Less noticed, but possibly more important in the long term, have been Japan’s efforts to reshape regional security arrangements, which for many years have had three key elements. First, there have been the hub-and-spoke alliances of the US with Japan, South Korea and Australia (and more loosely with Singapore, Thailand, and the Philippines). These alliances are accepted and well understood, if not loved, by China.

Second, there are national defence efforts, encouraged by the US, increasingly aimed at greater self-reliance in the event that China’s rise becomes a military threat. This, too, has been accepted reasonably calmly, if not always quietly, by China, and has not undermined the continuing growth in bilateral economic relationships that every country in the region is developing with China.

Finally, there have been multilateral security dialogues — the Asean Regional Forum and now the East Asia Summit the most prominent among them — designed to be vehicles for confidence-building and conflict prevention and management. These mechanisms have so far promised more than they have delivered, though not for want of continuing efforts to give them more clout.

For all of the hype that has accompanied the US “pivot” to Asia — announced by President Barack Obama in the Australian parliament in November 2011 — the delicate balances involved in this basic architecture have changed little for decades. But now Japan, with overt support from Australia in particular, seems determined to change the balance by establishing, as a counterweight to China, a much denser alliance-type relationship with selected partners.

Abe spoke repeatedly in the Australian parliament last month of Japan’s new “special relationship” with Australia — terminology normally associated only with the strongest of alliance partnerships — and followed his address by signing an agreement for the transfer of defence equipment and technology. Australian Prime Minister Tony Abbott, who earlier this year described Japan as both “best friend in Asia” and a “strong ally”, has warmly embraced the “special relationship” language. He consummated the love-in by expressing his admiration for “the skill and sense of honour” of the Japanese submariners who died attacking Sydney Harbour in 1942, while saying of Japan’s waging of aggressive war and wartime atrocities only that “we disagreed with what they did”.

Raw data:
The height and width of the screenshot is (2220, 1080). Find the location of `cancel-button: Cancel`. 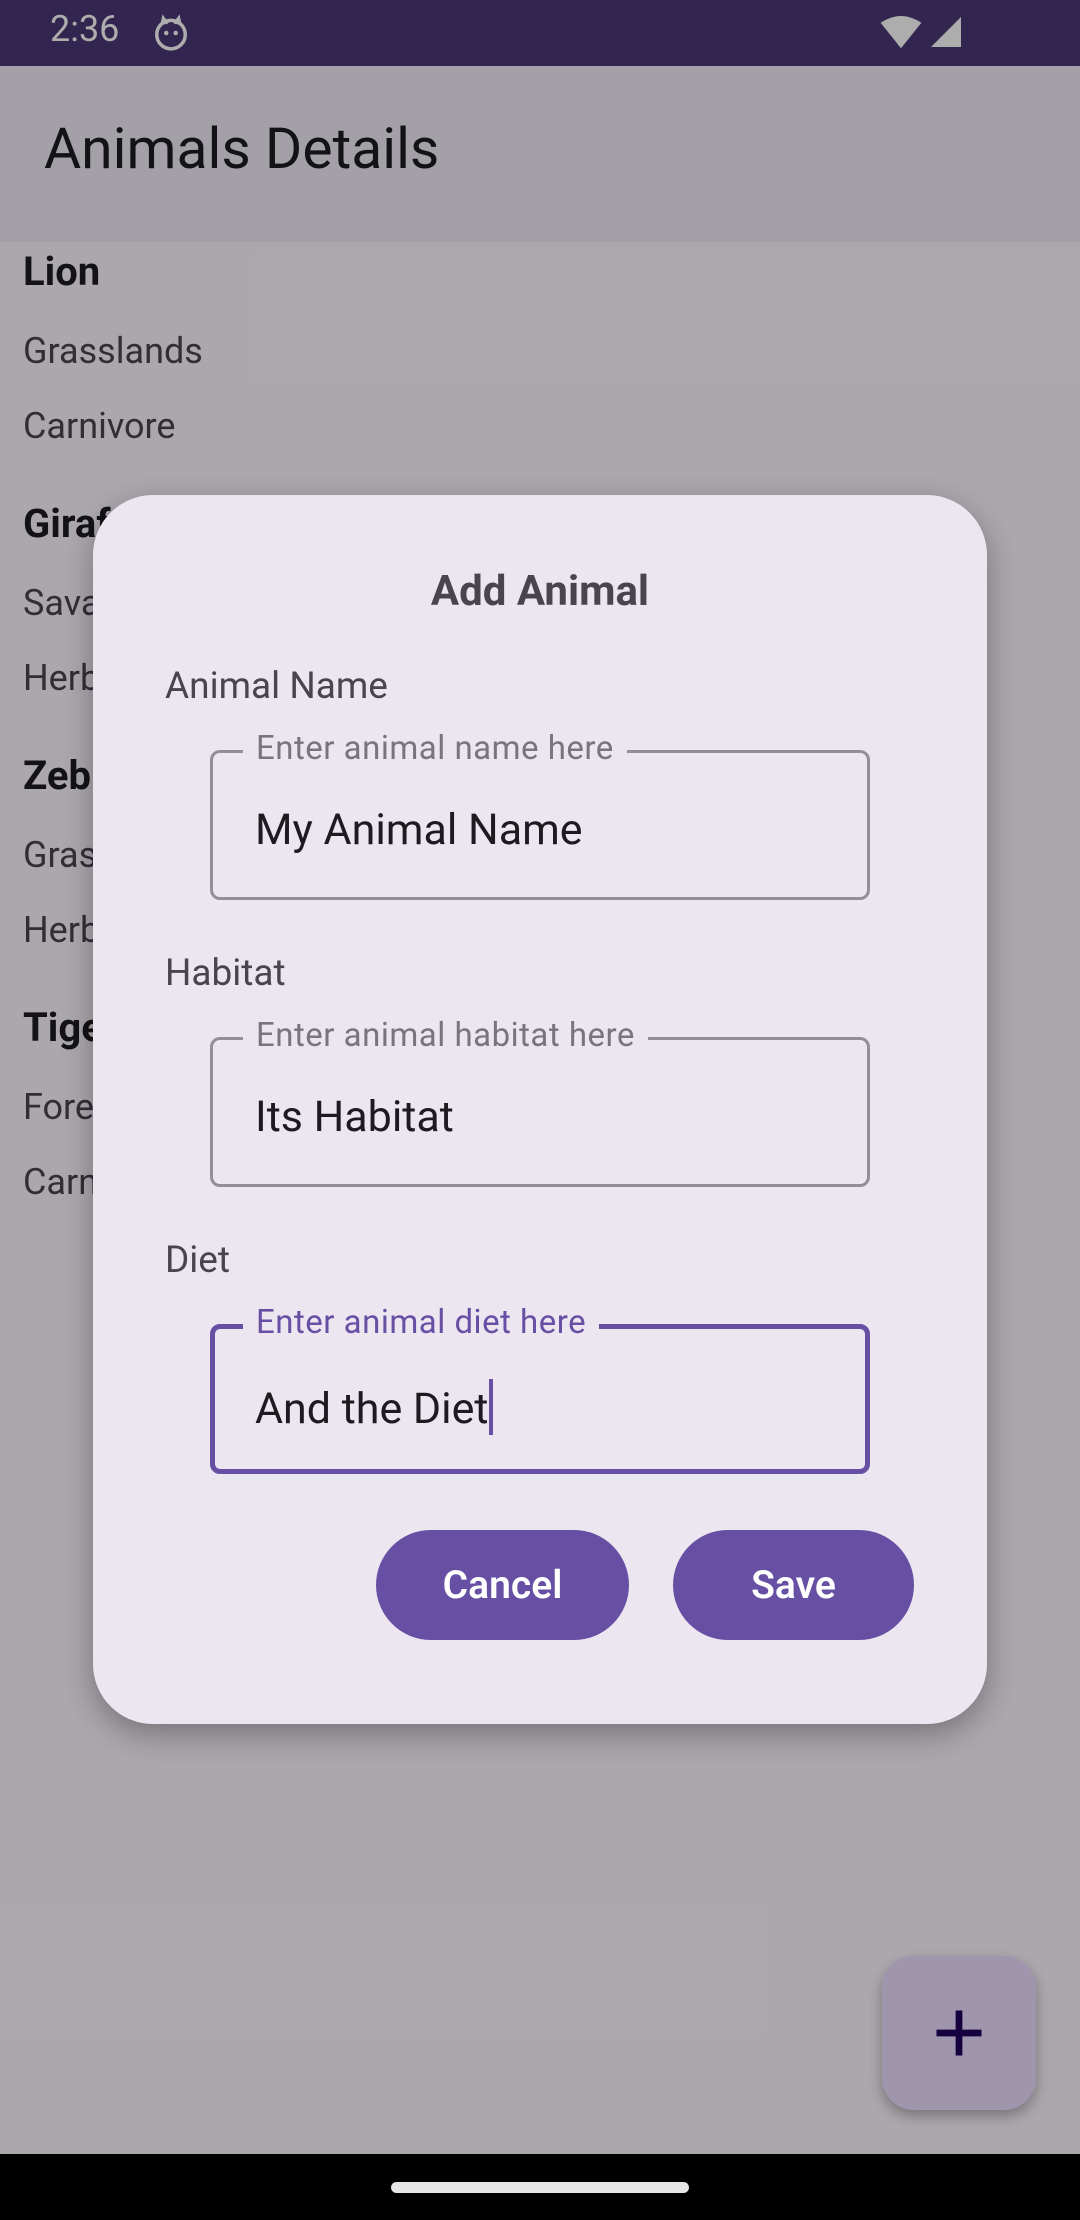

cancel-button: Cancel is located at coordinates (502, 1585).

What you need to do:
**1.** In the passage on Asian regional security, where and when did President Barack Obama announce the US "pivot" to Asia?
**2.** Write the next few paragraphs of the passage on Asian regional security, picking up after its final sentence.
You won't need the listing for anything here.

Exercise results:
**1.** He announced it in the Australian parliament in November 2011.

**2.**
We have not yet seen any renewed attempt to re-establish the “Quadrilateral Security Dialogue”, comprising Japan, Australia, the US and India, which conducted joint military exercises in 2007 and was seen by China as a hostile containment enterprise. But it is not hard to imagine that this is still very much on Abe’s wish list.

The dangers should not be exaggerated, but with strategic competition between the US and China as delicately poised as it is, and with the economic interests of Australia, Japan, and many others in the region bound up just as intensely with China as their security interests are with the US, rocking the boat carries serious risks. Countries like Australia should take a clear stand when China overreaches externally (as it has in the South China Sea with its indefensible “nine-dashed line” asserting historical rights with no known justification in international law). The same applies when China does not behave like a good international citizen on the United Nations Security Council or should it commit egregious human-rights violations at home.

But Australia should be cautious about moving beyond taking stands to taking sides in the region to a greater extent than has been the norm for decades. Kishore Mahbubani has argued recently that Australia need to recognise that in China, as elsewhere, a significant internal contest between hard and soft-liners is taking place. To the extent that this is the case, it is smart policy for every state in the region to speak and act in a way that helps the doves and gives no encouragement to the hawks.

— Project Syndicate, 2014

Gareth Evans was Australia’s Foreign Minister from 1988 to 1996, and president of the International Crisis Group from 2000 to 2009.